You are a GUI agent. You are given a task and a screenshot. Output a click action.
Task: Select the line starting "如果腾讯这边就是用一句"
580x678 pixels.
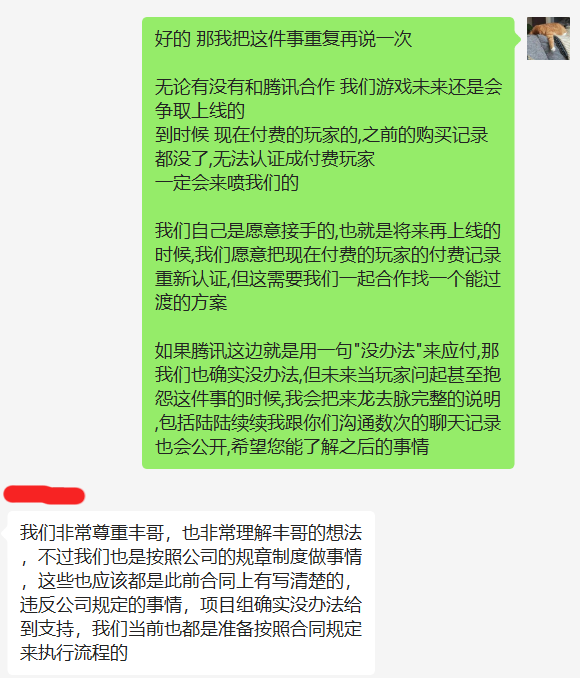click(327, 351)
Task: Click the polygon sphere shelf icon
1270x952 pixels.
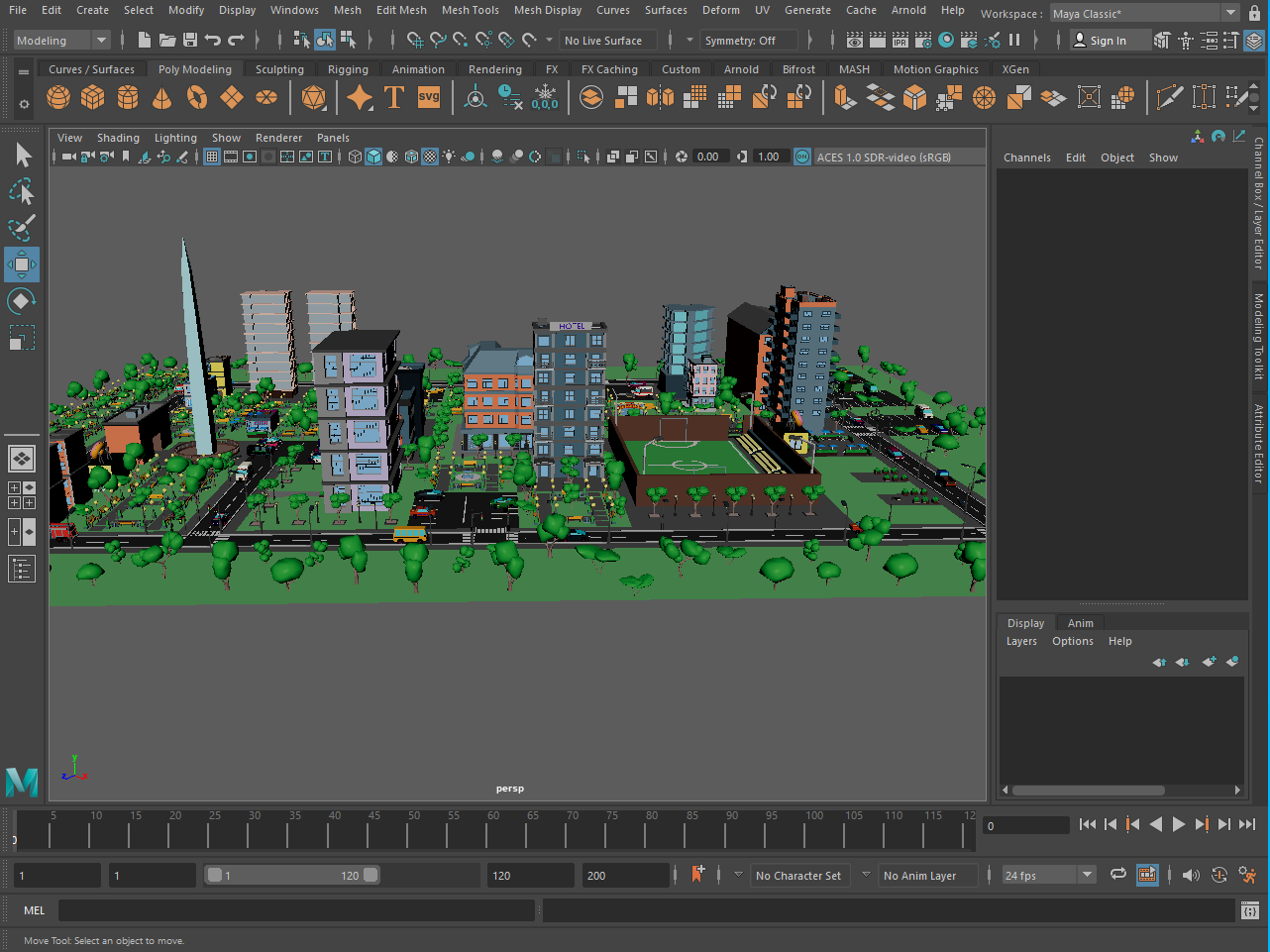Action: 58,97
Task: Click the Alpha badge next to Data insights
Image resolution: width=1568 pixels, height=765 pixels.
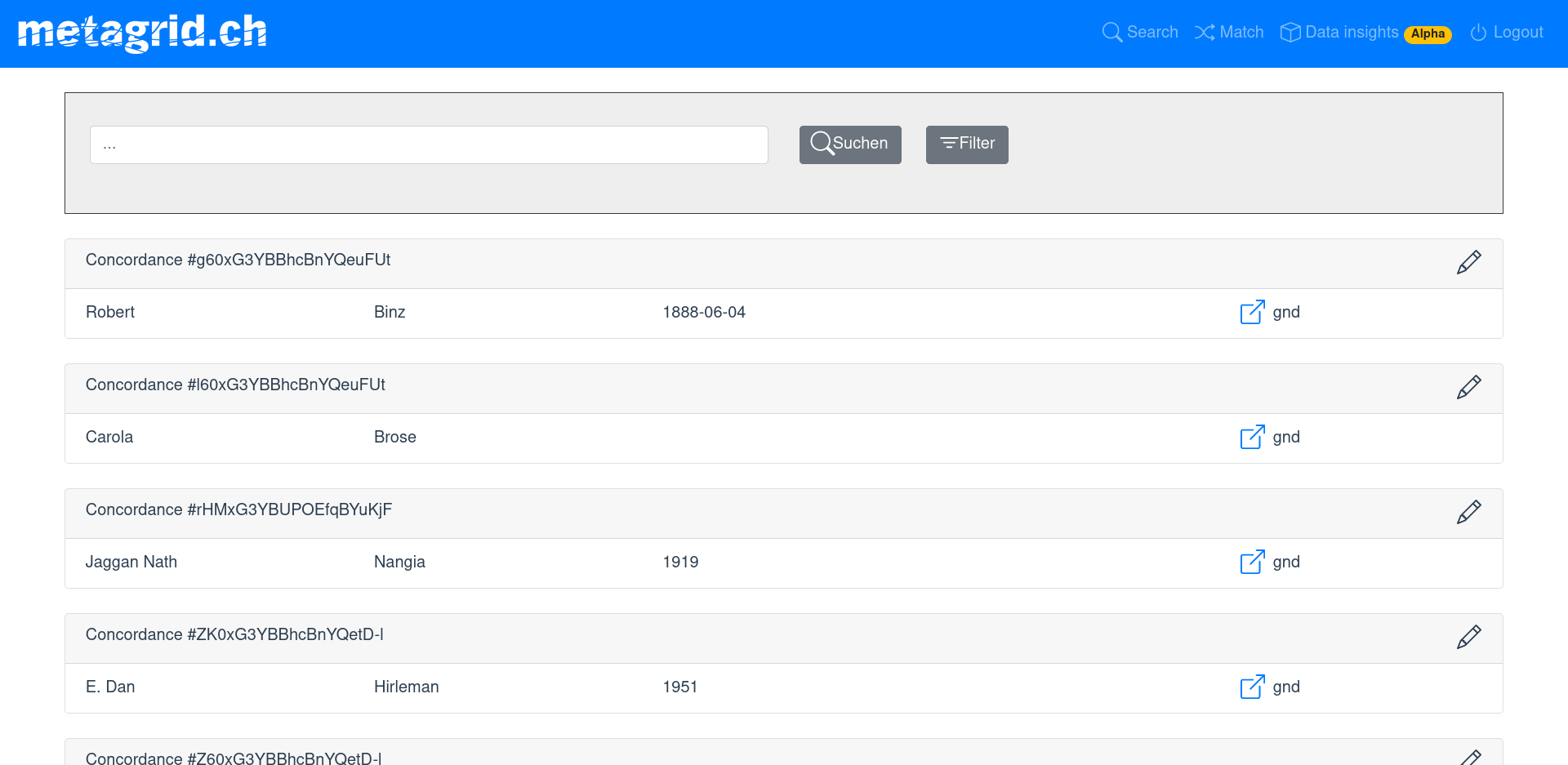Action: click(x=1428, y=34)
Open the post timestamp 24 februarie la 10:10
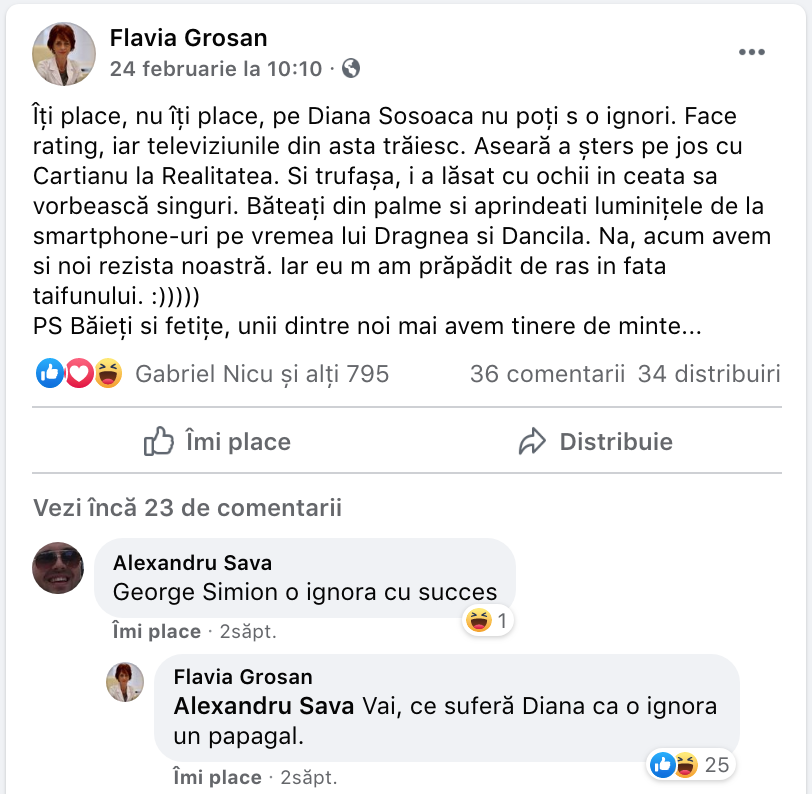Viewport: 812px width, 794px height. 216,69

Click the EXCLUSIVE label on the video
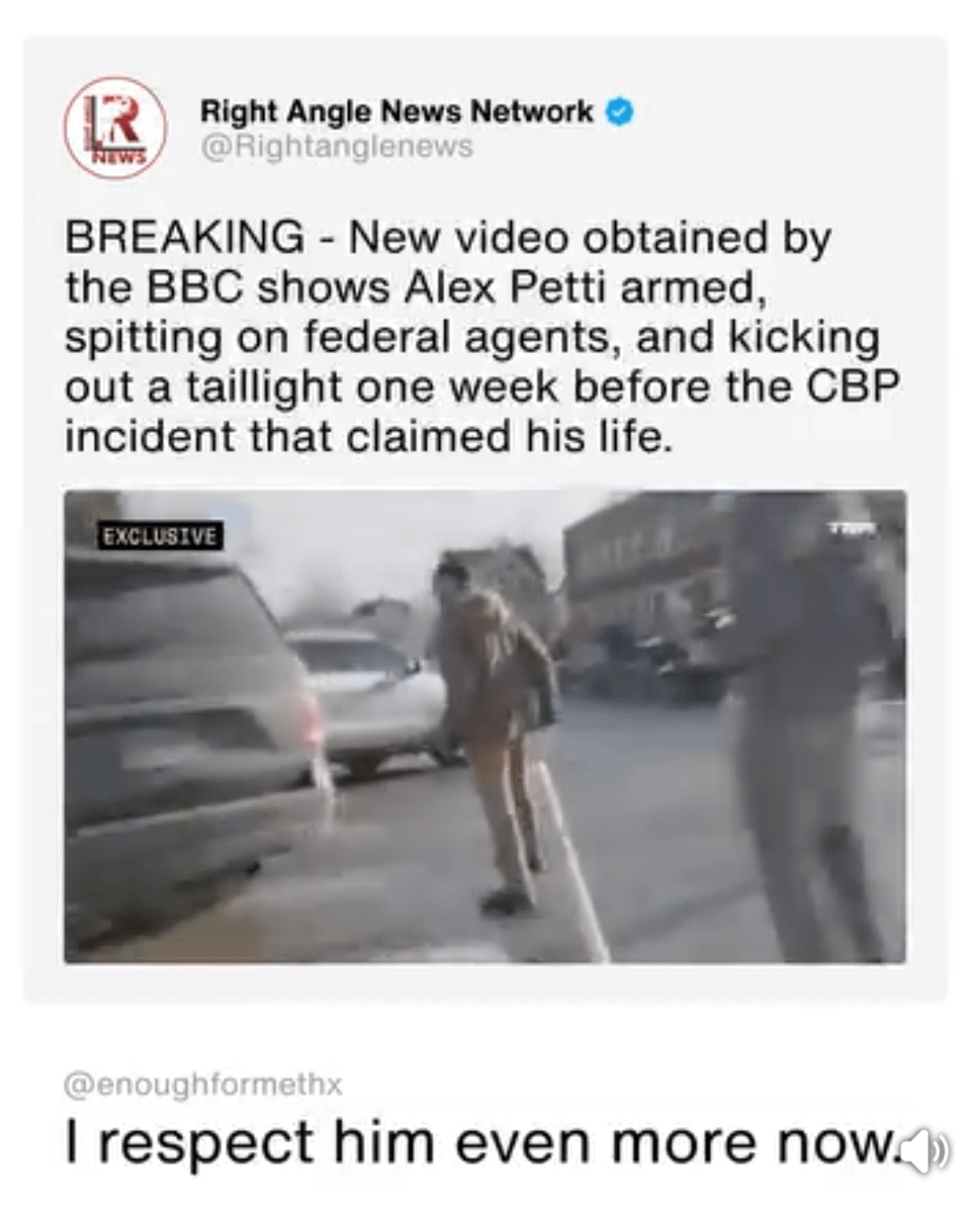(161, 536)
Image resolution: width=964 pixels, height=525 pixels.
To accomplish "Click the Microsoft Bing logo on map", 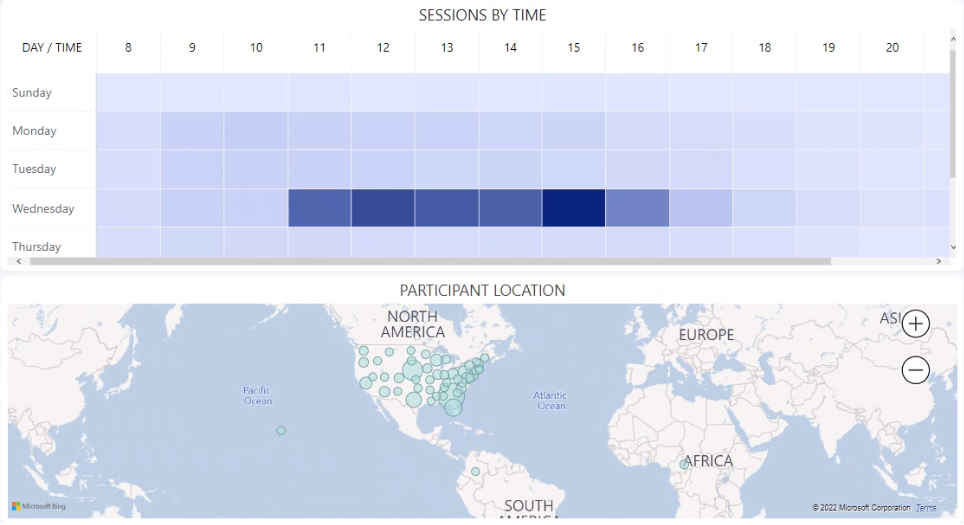I will click(x=31, y=507).
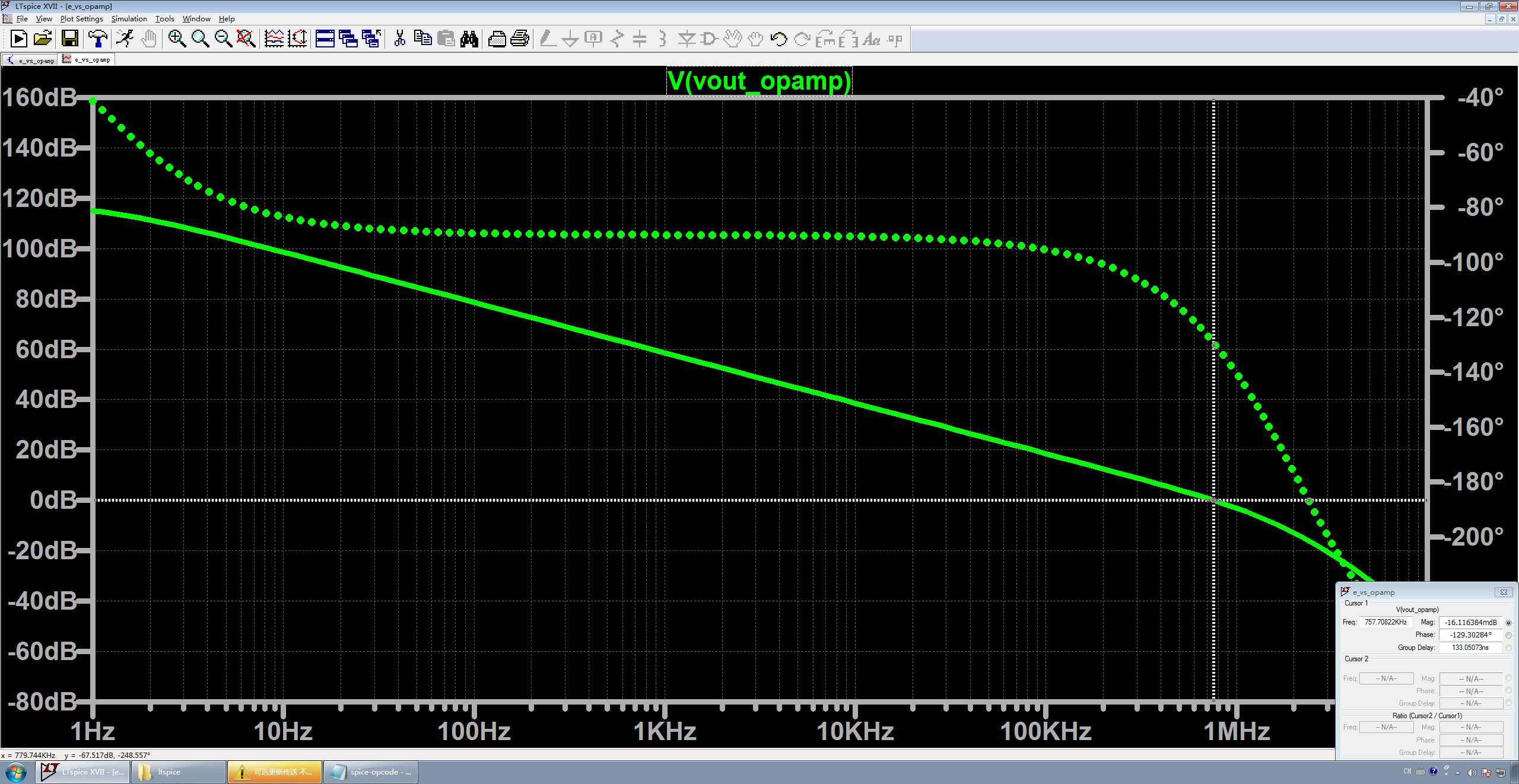Click the Print icon in toolbar
This screenshot has height=784, width=1519.
[x=520, y=39]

##########

Return every line of the records that contains the string "pixels". Case counts.

■ Response for this exercise:
580x678 pixels.
1270x952 pixels.
Image resolution: width=1568 pixels, height=765 pixels.
Image resolution: width=964 pixels, height=525 pixels.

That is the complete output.